Thursday,21st March 2019

Thursday, 21st March, 2019

Cabinet approves bill to lower mobile fees

The cabinet of Prime Minister Shinzo Abe on Tuesday approved a proposed legal revision to lower fees for mobile phone services amid criticism that Japanese carriers charge too much compared to other countries.

The proposed bill to revise the telecommunications business law would ban carriers from offering plans that cover both the price of the phone itself and connection fees. Japanese carriers currently place high fees on data usage in exchange for subsidizing device purchases, a model many users say is needlessly complicated.

Instead, the companies will need to charge separately for data and devices. By adding the requirement, it will become easier for users to compare services, leading to increased competition and lower prices, communications minister Masatoshi Ishida told a press conference following a cabinet meeting.

Two of the country’s three major carriers, SoftBank Corp and KDDI Corp, which operates the “au” mobile phone service, say they already comply with the new rules, while NTT Docomo Inc has said it plans to do so this spring.
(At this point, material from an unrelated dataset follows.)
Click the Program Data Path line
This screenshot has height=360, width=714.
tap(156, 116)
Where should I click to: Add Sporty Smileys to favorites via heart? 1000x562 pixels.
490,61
More than 60 percent of the Japanese population own smartphones, and the number jumps to 84 percent when including tablets and other devices.

The nation’s households spent an average of 100,250 yen on mobile fees in 2017, about 3 percent of their overall expenditures, according to the Ministry of Internal Affairs and Communications.
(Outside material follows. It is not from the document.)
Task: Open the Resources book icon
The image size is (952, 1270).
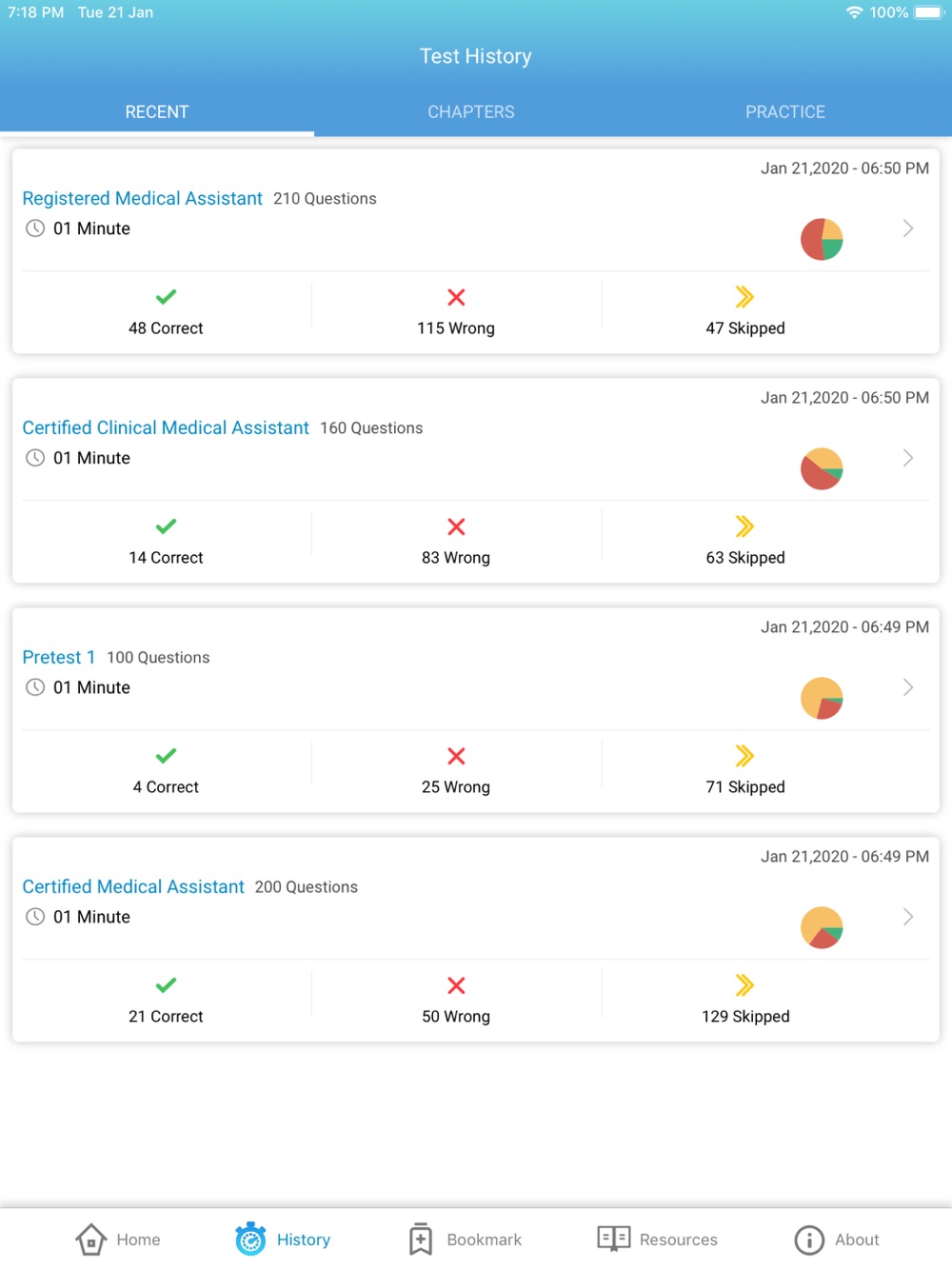Action: click(x=614, y=1238)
From a global perspective, Japan’s mobile fees are relatively high. It costs about 7,000 yen a month to use 20 gigabytes in Tokyo, the most among comparable cities including New York, London and Seoul, the ministry’s latest statistics show.

The issue came into the spotlight back in August when the government’s top spokesman, Chief Cabinet Secretary Yoshihide Suga, made a rare remark on individual companies last summer, saying the three major carriers could reduce their fees by around 40 percent.

A panel of the communications ministry later began discussing a possible legal revision, and in January recommended making changes to the law governing the telecommunications industry.

The proposed revision will put the three companies, which together control nearly 90 percent of the domestic mobile phone market, in direct competition with smaller rivals such as Rakuten Inc, which have gained popularity in recent years for their cheaper, no-frills services.

The changes, which Abe’s government hopes to pass during the current Diet session through June, would also ensure that carriers cannot stop users from opting out in the middle of contracts, which often span two or four years.

Other additions include a registration requirement for retailers that would give the government greater oversight, and new penalties for companies that use misleading sales tactics to attract users.